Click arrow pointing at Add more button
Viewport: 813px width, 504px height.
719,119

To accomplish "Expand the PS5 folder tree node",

---

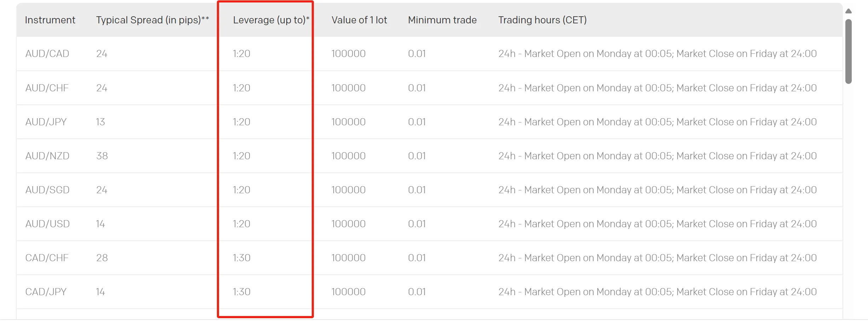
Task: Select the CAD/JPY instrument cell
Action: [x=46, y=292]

...

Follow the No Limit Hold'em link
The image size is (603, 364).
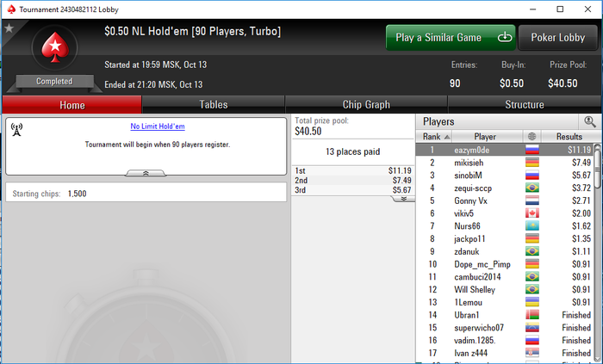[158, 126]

WORK REQUEST - Please give an exact copy of the lines above, beginning with the line containing "Click arrow pointing at Add more button" and running through the line containing "the PS5 folder", and of no other lines.

SOLUTION BELOW -
Click arrow pointing at Add more button
Viewport: 813px width, 504px height.
719,119

To accomplish "Expand the PS5 folder tree node",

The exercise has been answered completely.